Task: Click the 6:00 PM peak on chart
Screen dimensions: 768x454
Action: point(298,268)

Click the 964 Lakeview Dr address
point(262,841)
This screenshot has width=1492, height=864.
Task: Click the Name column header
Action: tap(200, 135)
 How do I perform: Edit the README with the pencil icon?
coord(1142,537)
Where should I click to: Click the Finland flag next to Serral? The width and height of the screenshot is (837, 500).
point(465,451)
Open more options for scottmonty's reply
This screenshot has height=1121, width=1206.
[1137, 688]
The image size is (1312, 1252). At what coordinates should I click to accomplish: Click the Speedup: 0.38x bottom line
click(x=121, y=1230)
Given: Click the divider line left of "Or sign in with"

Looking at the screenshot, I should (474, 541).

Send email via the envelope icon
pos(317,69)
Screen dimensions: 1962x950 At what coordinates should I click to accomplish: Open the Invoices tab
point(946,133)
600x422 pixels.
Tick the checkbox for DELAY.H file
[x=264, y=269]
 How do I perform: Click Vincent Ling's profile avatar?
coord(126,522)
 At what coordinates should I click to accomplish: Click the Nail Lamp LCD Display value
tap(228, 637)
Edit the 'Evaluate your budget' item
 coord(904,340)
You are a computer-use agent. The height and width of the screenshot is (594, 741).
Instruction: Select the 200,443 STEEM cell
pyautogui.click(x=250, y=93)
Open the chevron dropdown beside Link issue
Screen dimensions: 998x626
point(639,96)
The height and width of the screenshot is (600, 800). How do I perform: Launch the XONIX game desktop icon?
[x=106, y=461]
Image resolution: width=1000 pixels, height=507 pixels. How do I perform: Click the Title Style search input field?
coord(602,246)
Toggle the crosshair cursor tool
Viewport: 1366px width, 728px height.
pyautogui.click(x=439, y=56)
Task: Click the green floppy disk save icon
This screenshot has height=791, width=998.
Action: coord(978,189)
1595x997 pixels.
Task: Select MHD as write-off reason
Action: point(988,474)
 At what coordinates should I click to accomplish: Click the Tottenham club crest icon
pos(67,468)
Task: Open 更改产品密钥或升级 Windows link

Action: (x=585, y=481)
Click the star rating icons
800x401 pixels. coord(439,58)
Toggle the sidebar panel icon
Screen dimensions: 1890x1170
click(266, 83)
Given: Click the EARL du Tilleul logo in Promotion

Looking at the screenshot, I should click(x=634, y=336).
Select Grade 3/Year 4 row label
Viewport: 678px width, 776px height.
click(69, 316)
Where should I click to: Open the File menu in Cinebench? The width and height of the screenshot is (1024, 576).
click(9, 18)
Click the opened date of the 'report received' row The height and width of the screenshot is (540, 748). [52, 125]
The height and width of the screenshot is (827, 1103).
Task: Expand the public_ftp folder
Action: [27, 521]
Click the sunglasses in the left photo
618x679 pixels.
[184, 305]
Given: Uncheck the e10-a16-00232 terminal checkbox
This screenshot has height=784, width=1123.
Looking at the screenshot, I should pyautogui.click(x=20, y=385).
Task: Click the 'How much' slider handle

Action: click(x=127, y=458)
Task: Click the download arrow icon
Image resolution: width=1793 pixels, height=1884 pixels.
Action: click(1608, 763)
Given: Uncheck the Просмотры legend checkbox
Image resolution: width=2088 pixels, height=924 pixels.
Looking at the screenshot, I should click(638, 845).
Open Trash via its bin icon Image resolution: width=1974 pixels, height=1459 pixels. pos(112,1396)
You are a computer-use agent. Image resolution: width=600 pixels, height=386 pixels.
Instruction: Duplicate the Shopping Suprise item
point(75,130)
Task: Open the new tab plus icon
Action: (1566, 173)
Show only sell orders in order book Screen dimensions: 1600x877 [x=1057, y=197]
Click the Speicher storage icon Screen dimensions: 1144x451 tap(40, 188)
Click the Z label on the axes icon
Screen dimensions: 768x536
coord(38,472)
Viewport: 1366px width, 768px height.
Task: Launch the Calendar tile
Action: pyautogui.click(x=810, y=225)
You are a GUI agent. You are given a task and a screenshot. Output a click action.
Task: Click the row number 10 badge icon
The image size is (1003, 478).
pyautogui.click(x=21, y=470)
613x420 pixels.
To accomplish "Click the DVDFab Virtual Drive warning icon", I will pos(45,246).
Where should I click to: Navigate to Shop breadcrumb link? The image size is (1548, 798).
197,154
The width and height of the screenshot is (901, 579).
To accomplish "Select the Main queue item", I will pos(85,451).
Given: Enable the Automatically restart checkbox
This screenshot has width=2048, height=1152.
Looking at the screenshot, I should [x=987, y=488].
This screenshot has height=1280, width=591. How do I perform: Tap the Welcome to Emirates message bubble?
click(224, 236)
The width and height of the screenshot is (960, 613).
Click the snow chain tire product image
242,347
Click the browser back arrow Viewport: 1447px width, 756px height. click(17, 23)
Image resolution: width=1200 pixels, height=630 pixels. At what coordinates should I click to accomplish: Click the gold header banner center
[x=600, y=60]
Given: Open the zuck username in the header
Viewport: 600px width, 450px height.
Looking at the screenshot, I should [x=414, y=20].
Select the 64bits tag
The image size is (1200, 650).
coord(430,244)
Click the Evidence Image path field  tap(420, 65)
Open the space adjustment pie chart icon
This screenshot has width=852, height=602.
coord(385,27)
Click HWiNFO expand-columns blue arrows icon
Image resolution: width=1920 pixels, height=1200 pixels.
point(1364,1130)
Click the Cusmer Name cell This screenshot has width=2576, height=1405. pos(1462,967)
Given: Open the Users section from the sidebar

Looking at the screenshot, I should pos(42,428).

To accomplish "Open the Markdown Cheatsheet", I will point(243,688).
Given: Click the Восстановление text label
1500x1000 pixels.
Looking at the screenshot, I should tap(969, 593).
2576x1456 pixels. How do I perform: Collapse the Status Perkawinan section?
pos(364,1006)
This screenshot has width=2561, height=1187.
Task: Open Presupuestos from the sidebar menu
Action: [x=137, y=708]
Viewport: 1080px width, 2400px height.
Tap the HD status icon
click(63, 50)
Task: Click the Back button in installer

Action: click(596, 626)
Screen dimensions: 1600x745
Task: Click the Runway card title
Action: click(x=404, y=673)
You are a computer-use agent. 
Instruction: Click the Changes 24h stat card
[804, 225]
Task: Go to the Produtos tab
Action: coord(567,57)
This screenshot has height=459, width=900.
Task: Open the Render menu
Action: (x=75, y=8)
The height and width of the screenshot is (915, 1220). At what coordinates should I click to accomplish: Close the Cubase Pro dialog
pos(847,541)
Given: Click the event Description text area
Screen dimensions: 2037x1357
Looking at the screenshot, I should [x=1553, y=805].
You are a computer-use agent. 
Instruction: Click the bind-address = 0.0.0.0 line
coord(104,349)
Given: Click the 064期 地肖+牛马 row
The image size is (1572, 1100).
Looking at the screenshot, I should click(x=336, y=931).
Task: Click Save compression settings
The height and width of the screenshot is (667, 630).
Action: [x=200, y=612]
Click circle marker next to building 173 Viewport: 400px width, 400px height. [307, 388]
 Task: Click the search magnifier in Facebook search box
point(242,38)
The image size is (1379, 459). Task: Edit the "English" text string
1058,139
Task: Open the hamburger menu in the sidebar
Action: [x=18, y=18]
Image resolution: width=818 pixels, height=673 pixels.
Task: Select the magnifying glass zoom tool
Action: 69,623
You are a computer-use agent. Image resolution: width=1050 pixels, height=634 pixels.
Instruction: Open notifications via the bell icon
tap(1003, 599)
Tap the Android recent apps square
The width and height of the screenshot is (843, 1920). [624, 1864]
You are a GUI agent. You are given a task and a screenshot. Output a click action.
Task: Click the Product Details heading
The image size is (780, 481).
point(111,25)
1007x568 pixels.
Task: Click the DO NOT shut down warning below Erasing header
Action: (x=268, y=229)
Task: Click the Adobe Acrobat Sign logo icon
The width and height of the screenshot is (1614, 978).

————————

DO THIS
Swap "peak" for "spike" in the entries running from the start through the line that contains "Action: tap(200, 135)", both ends included. Give back only those lines, with everything else left as it is.

OUTPUT OF THE EXERCISE
Task: Click the 6:00 PM spike on chart
Screen dimensions: 768x454
Action: point(298,268)

Click the 964 Lakeview Dr address
point(262,841)
This screenshot has width=1492, height=864.
Task: Click the Name column header
Action: tap(200, 135)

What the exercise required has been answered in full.